> **WHAT YOU SHOULD DO**
Echo the lines in the listing from the line containing "Add Cheesy Fiesta Potatoes to cart" to the line containing "coord(290,871)", both included, and leave the pictures out of your answer.

> **STORED RECORDS**
# # # # # # #

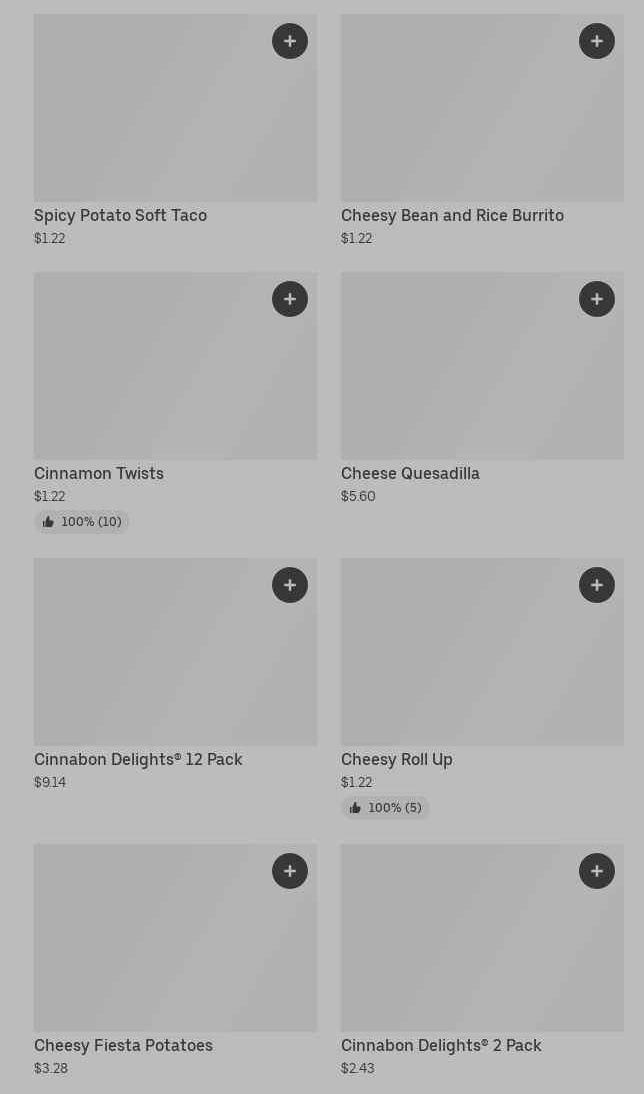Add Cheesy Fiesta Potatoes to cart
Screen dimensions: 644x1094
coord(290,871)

# # # # # # #

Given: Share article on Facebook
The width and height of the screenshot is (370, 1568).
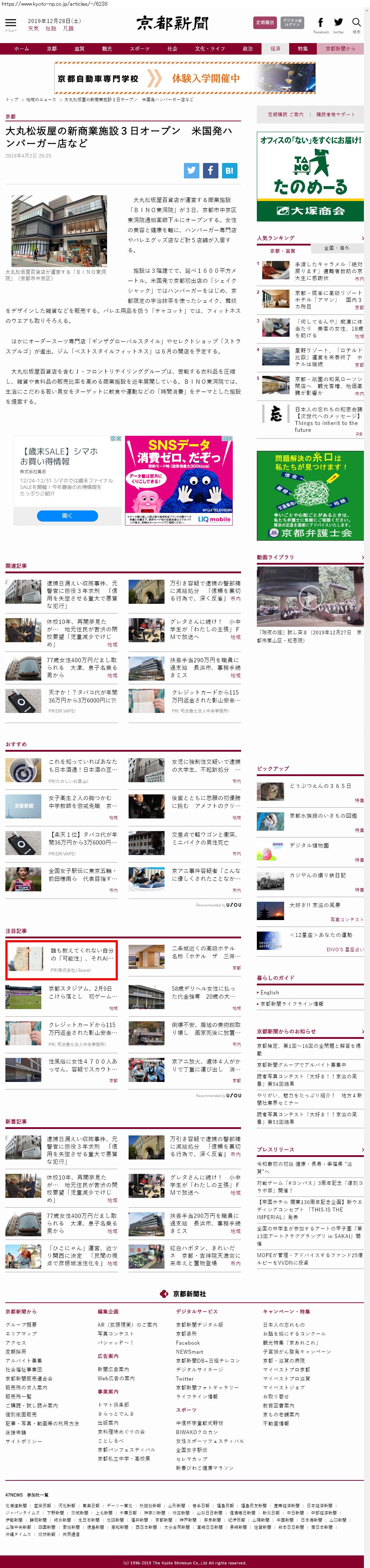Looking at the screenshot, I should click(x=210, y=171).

# # # # # # #

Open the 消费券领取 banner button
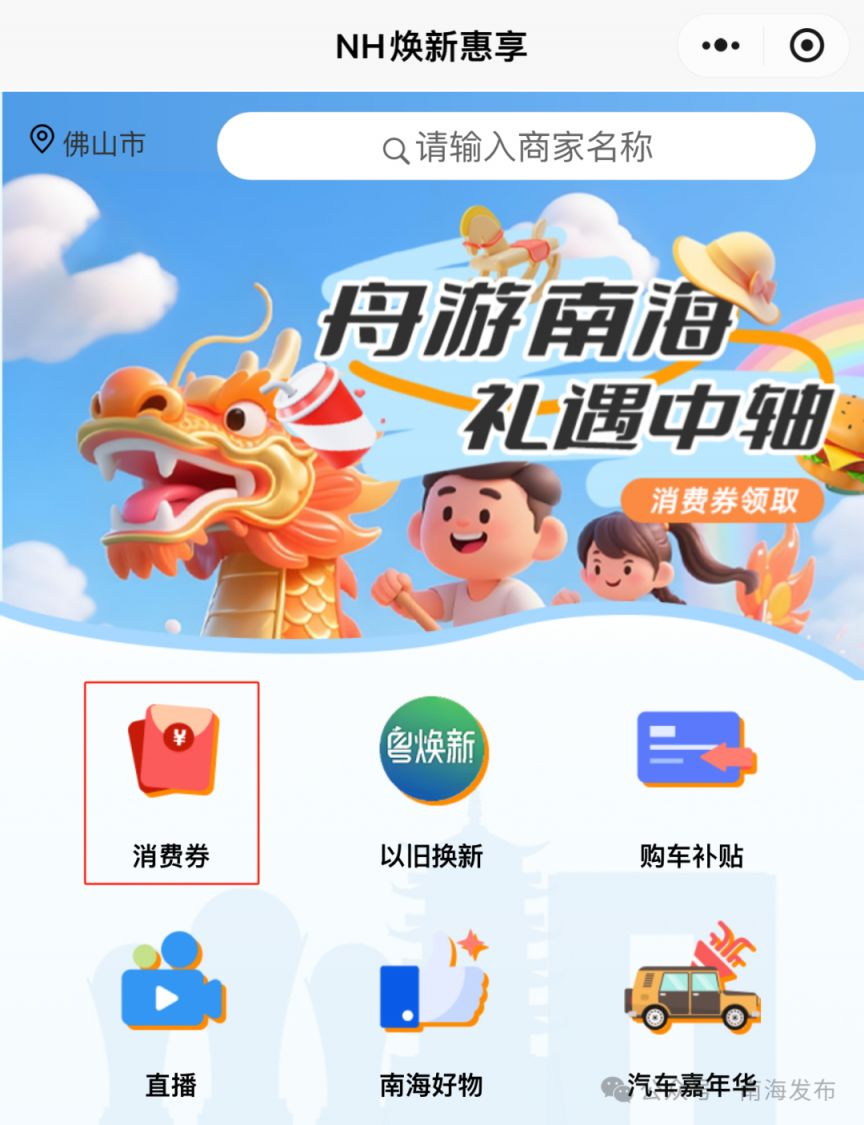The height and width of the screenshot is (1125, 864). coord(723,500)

# # # # # # #

> **FINISHED EXERCISE**
Add Cheesy Fiesta Potatoes to cart
Screen dimensions: 644x1094
coord(290,871)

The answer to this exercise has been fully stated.